Thank you everyone for taking the time to reply!!
My cousin only gave birth last night so I can't turn to her right now but in time I'll tell her!
The reason I haven't really got any friends to turn to is we moved for a fresh start to be closer to my parents and because I'm quite shy I don't really have any local friends and I feel like I need more than a phone call!
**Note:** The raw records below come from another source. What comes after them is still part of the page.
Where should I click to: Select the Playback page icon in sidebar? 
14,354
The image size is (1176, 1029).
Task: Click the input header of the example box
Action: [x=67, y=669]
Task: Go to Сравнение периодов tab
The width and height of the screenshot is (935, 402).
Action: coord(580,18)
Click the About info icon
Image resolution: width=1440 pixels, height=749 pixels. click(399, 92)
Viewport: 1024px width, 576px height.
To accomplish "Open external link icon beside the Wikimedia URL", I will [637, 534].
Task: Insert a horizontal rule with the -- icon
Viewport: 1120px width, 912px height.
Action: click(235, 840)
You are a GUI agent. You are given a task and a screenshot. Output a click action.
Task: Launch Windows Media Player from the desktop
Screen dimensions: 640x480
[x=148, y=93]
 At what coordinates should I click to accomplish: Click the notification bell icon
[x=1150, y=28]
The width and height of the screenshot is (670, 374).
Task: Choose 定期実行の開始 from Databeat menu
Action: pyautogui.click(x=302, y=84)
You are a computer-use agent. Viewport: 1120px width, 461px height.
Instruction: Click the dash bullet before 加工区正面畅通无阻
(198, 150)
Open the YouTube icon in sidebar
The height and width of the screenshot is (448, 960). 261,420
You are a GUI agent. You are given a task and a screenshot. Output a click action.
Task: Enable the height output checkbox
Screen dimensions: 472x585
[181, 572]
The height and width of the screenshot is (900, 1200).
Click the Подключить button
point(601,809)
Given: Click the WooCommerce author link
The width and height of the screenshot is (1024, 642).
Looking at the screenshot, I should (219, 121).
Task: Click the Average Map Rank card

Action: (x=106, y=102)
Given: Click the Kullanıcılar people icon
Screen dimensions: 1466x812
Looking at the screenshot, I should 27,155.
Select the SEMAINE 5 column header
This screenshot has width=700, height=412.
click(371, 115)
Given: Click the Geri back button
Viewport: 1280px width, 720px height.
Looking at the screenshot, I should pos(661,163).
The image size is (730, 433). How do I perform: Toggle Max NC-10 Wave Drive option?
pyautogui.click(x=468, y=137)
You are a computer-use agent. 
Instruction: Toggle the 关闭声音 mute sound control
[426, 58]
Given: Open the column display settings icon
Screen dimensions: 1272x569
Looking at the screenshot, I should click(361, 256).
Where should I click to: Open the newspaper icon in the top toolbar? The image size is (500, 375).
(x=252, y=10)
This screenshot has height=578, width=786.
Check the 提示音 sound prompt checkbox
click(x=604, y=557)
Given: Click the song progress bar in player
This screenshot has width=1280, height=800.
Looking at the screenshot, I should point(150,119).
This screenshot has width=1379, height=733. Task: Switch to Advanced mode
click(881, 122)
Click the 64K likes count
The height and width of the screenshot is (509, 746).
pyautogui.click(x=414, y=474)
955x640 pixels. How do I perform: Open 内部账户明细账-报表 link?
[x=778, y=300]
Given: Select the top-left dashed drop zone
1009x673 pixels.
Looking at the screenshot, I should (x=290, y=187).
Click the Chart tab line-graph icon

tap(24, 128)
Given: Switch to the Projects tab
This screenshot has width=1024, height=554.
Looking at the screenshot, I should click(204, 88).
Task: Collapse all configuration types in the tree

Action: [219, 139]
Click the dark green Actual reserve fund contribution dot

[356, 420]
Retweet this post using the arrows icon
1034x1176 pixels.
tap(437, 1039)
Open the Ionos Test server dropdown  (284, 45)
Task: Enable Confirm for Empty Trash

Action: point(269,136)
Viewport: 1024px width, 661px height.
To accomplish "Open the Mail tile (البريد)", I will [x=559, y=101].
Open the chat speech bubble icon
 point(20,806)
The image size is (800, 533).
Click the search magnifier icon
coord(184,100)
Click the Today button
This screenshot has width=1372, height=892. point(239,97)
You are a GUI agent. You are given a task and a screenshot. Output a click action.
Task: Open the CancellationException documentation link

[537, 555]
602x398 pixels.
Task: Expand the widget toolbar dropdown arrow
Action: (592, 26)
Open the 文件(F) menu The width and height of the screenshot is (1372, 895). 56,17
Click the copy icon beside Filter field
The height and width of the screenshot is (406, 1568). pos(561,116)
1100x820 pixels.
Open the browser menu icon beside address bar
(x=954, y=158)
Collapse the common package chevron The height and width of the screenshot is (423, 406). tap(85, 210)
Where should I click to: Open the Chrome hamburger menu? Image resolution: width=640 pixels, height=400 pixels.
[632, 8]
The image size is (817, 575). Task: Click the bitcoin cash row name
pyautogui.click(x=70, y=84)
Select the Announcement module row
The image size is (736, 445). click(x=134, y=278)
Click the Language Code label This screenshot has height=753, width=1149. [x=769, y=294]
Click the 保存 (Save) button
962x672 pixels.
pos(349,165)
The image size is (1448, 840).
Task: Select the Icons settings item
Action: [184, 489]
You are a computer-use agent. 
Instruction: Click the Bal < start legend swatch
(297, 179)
I do have some friends from my old home but we have kind of drifted apart since I moved and I don't know if it would make me a really shitty friend to call them now because I need something!!
I am a SAHM at the moment but hoping to start some part time work now my youngest is in nursery and hopefully will make some friends through that!
I chose to talk over the phone because I just can't bare to be near him right now I don't want to even look at him so he is going to stay with family for the time being!
He keeps calling and answers any questions I have about what happened but to be honest I feel like I'm done talking now and I've asked him just to leave me alone and I'll speak to him when and if I'm ready!
He has said he is willing to do whatever it takes and keeps asking what can I do but there's nothing he can say or do really is there!
Yeah I don't want to be with someone I don't trust and I don't know if that is something that can be fixed! I don't want to spend the rest of my life looking over my shoulder!
I haven't eaten since yesterday afternoon so think I'm going to get me and the boys a treat a Chinese or something and just all get in bed together and watch a film I just want to cling on to them!!!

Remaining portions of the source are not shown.